Groups in PADOCC

The advantage of using PADOCC over other tools for creating cloud-format files is the scalability built-in, with parallelisation and deployment in mind. PADOCC allows the creation of groups of datasets, each with N source files, that can be operated upon as a single entity. The operation can be applied to all or a subset of the datasets within the group with relative ease. Here we outline some basic functionality of the GroupOperation. See the source documentation page for more detail.
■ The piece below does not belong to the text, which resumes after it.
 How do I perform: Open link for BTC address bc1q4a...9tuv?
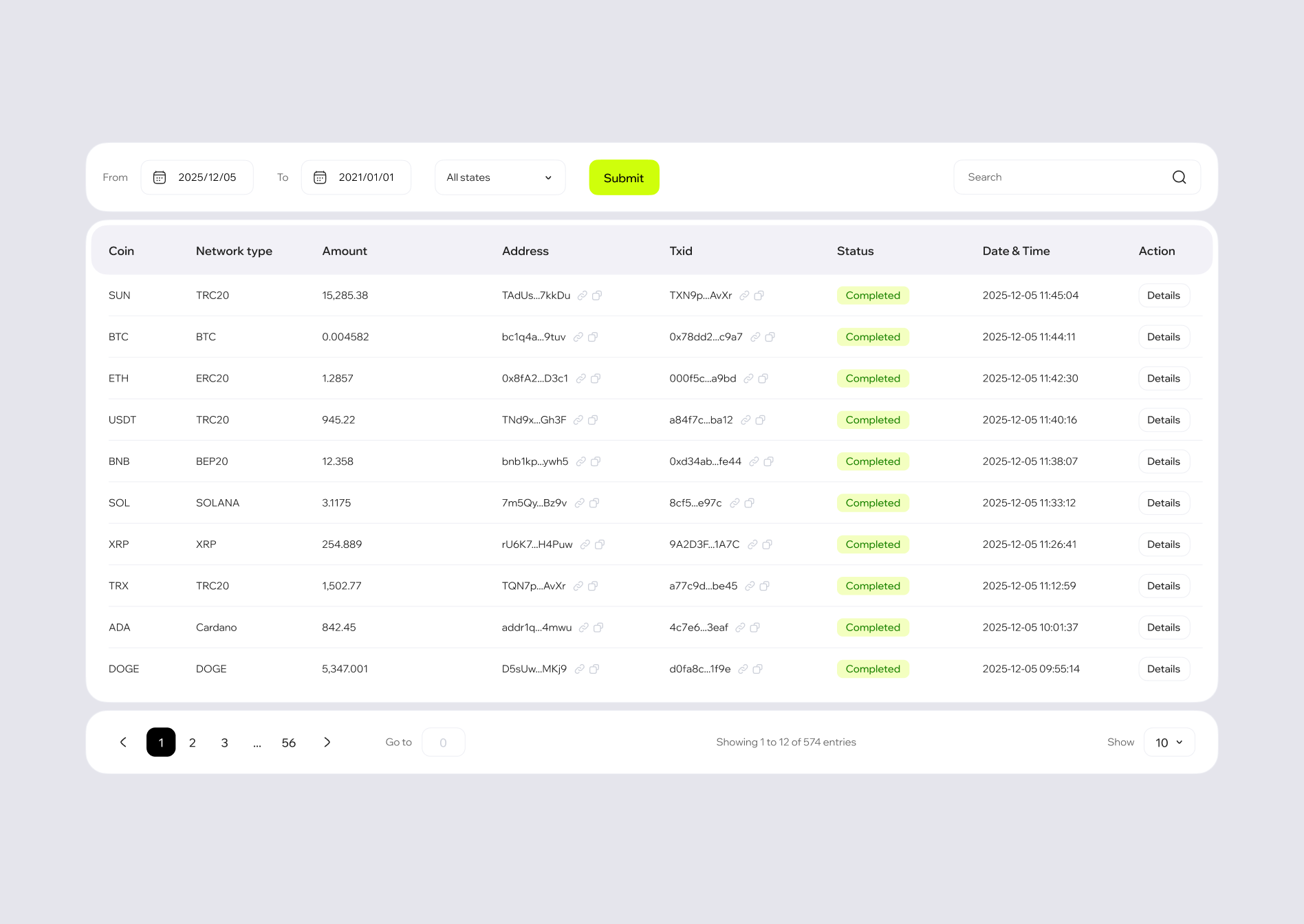pyautogui.click(x=578, y=337)
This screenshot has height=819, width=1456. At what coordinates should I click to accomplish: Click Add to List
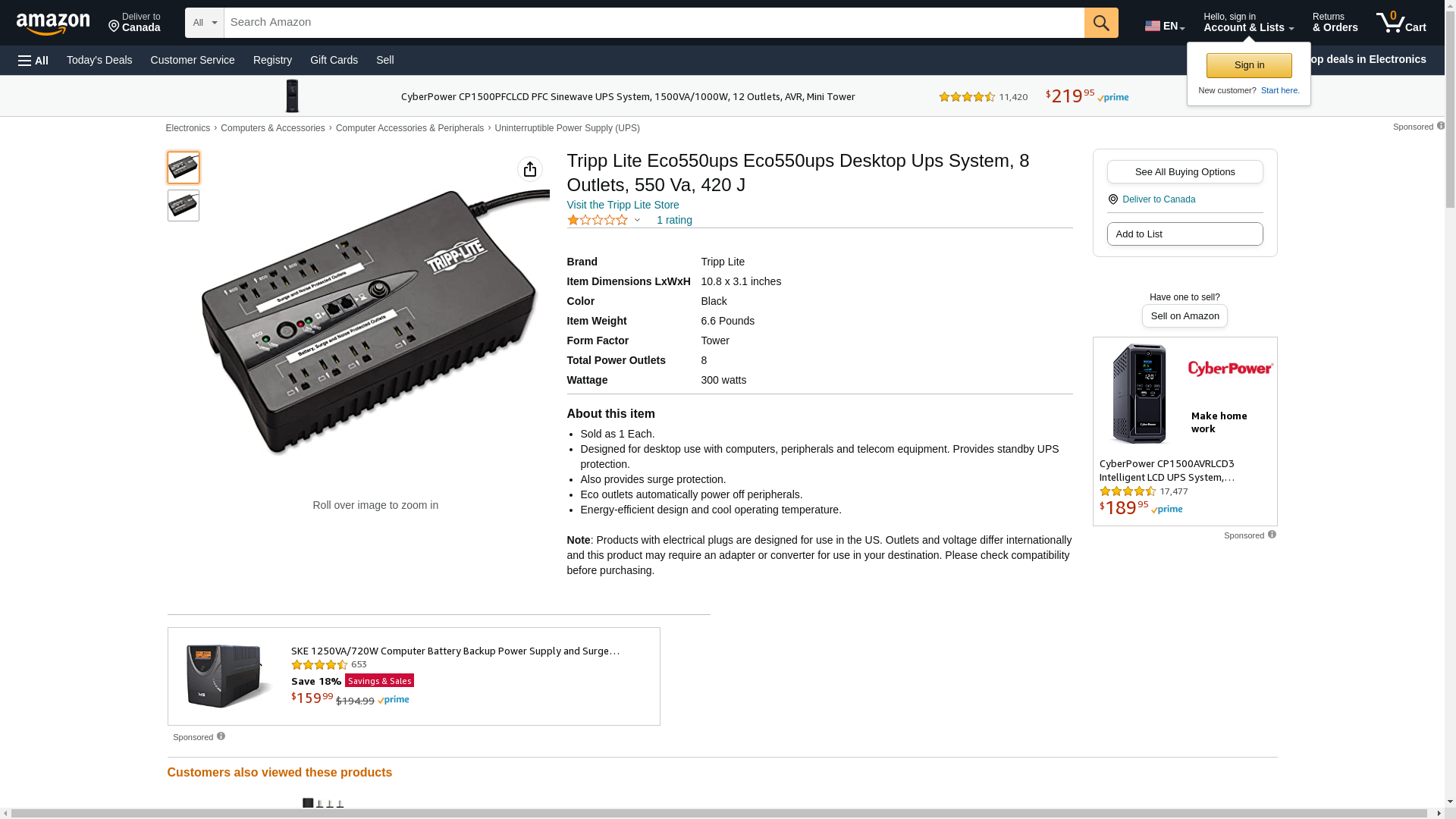[x=1185, y=234]
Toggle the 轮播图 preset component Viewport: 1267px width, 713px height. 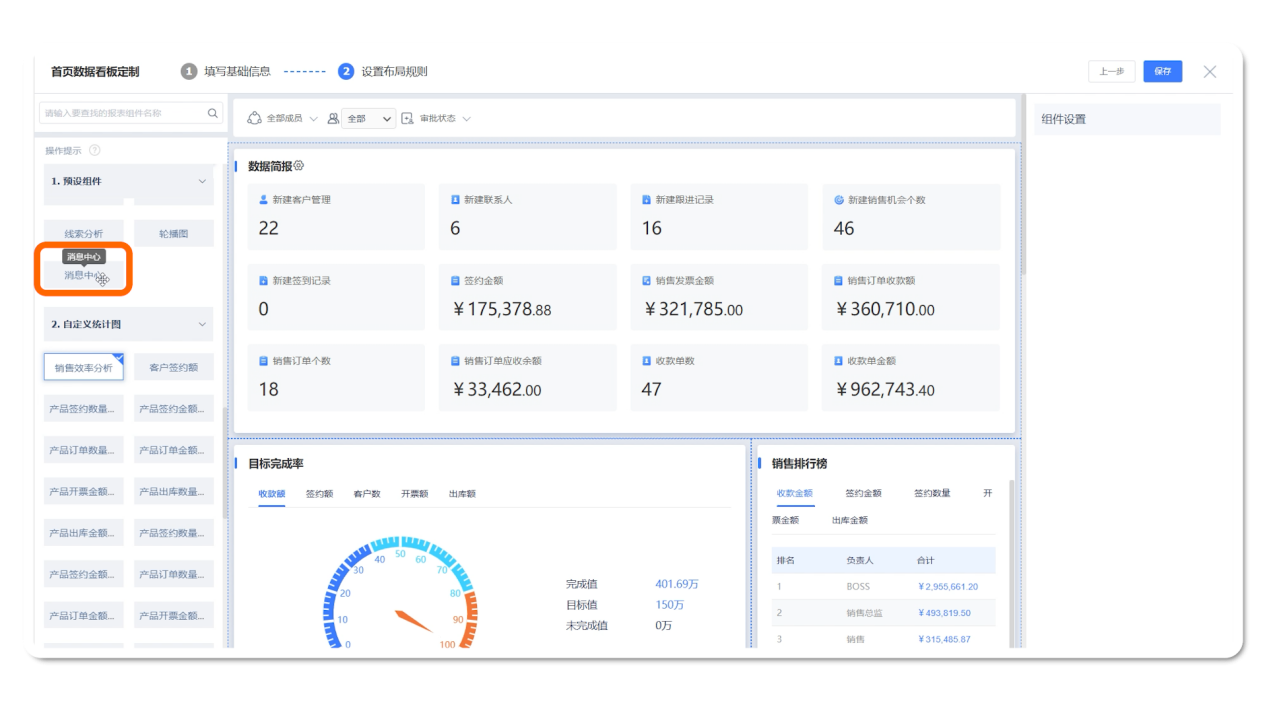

Help with the GroupOperation

Group Operator
> group.get_stac_representation()      - Provide a mapper and obtain values in the form of STAC records for all projects
> group.info()                         - Obtain a dictionary of key values
> group.run()                          - Run a specific operation across part of the group.
> group.save_files()                   - Save any changes to any files in the group as part of an operation
> group.check_writable()               - Check if all directories are writable for this group.
Allocations:
> group.create_allocations()           - Create a set of allocations, returns a binned list of bands
> group.create_sbatch()                - Create sbatch script for submitting to slurm.
Initialisations:
> group.init_from_stac()               - Initialise a group from a set of STAC records
> group.init_from_file()               - Initialise a group based on values from a local file
Evaluations:
> group.get_project()                  - Get a project operator, indexed by project code
> group.repeat_by_status()             - Create a new subset group to (re)run an operation, based on the current status
> group.remove_by_status()             - Delete projects based on a given status
> group.merge_subsets()                - Merge created subsets
> group.summarise_data()               - Get a printout summary of data representations in this group
> group.summarise_status()             - Summarise the status of all group member projects.
Modifiers:
> group.add_project()                  - Add a new project, requires a base config (padocc.core.utils.BASE_CFG) compliant dictionary
> group.remove_project()               - Delete project and all associated files
> group.transfer_project()             - Transfer project to a new "receiver" group
> group.merge()                        - Merge two groups
> group.unmerge()                      - Split one group into two sets, given a list of datasets to move into the new group.

Instantiating a Group

A group is most easily created using a python terminal or Jupyter notebook, with a similar form to the below.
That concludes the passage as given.